In the case of the convolutional net looking at beet leaves, the visualizations reveal that an uncorrected network sometimes looks at the wrong signals: It takes into account artifacts in the image that are not in the area of the leaf, such as the plate on which the leaf is lying. That's a mistake, an example of what you might call a naturally occurring adversarial example. Another way to call it is a "confounder," a variable that shouldn't be in the calculation.
They create a binary mask of the contours of the beet leaf in each picture. Then it becomes very simple to use the loss function to penalize the neural net if it looks anywhere other than the area in the picture of the leaf. They find that accuracy can improve in some cases, but, more important, it would appear the accuracy is now based on the right signals, so it's more trustworthy.

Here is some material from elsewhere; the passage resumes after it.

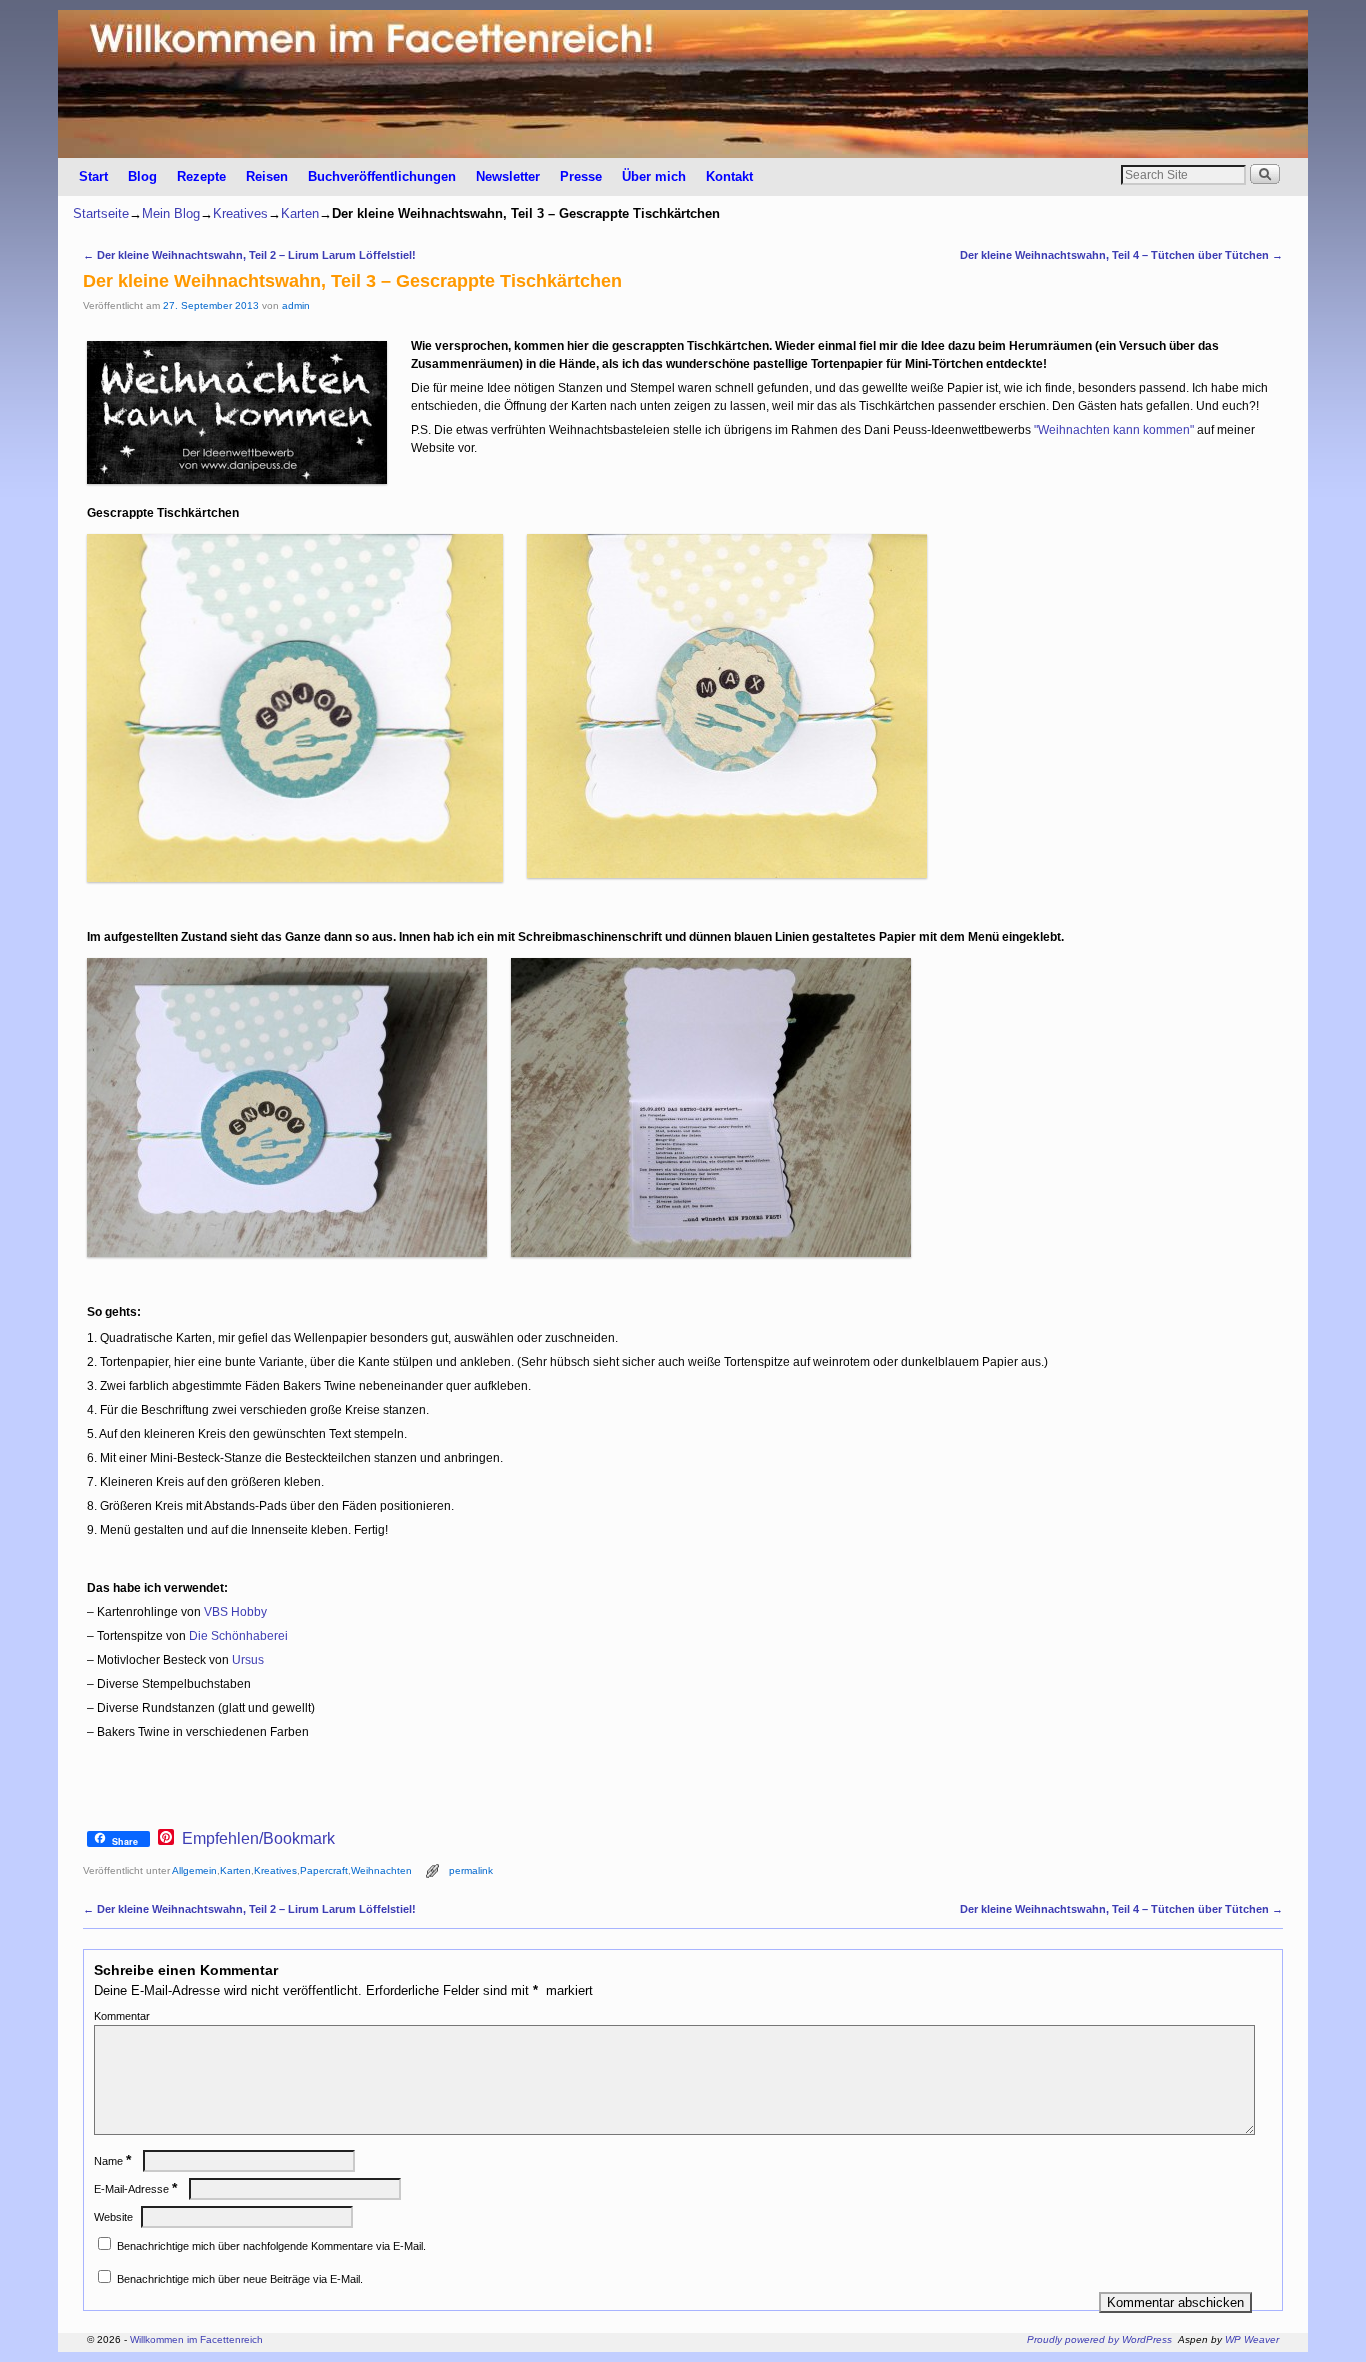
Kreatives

Schramowski and colleagues are building on a lot of prior knowledge in explainable AI. From Lapuschkin and his colleagues, they adopt SpRAy, or "spectral relevance analysis," a program that creates heat maps of what convolutional nets are "seeing" based on activations of the neurons at different layers. SpRAy is itself developed from a visualization technique created by Bolei Zhou and colleagues at MIT in 2015 called "class activation maps," and refined in 2017 by Ramprasaath R. Selvaraju and colleagues at Georgia Institute of Technology in the form of what is called "Grad-CAMs." Grad-CAMs allow one to create a heat map of a particular feature as it flows through the network from beginning to end.
The authors write in their conclusion that they hope to bring this interactive element to lots of other forms of explainable or interpretable AI, such as "Coactive Learning," developed in 2015 by scientists at LinkedIn and Cornell University, and "human-guided probabilistic learning," developed in 2018 by scientists at Georgia Tech and UT Dallas.
What's left open by the end of the article is whether any of this approach is applicable beyond very simple supervised classifiers of the kind they've demonstrated. Given that feature discovery in deep learning is supposed to find things that might very well be unknown to a human, it's not clear how a human could step into the loop to correct when the machine messes up if the human's own domain knowledge is presumably being surpassed in some sense.
But that's not to say it can't happen. At least, there is a framework in the work of Schramowski and colleagues for how a person and machine can interact, and there are "desiderata," things to strive for. Now it remains to be seen how broadly applicable it can be.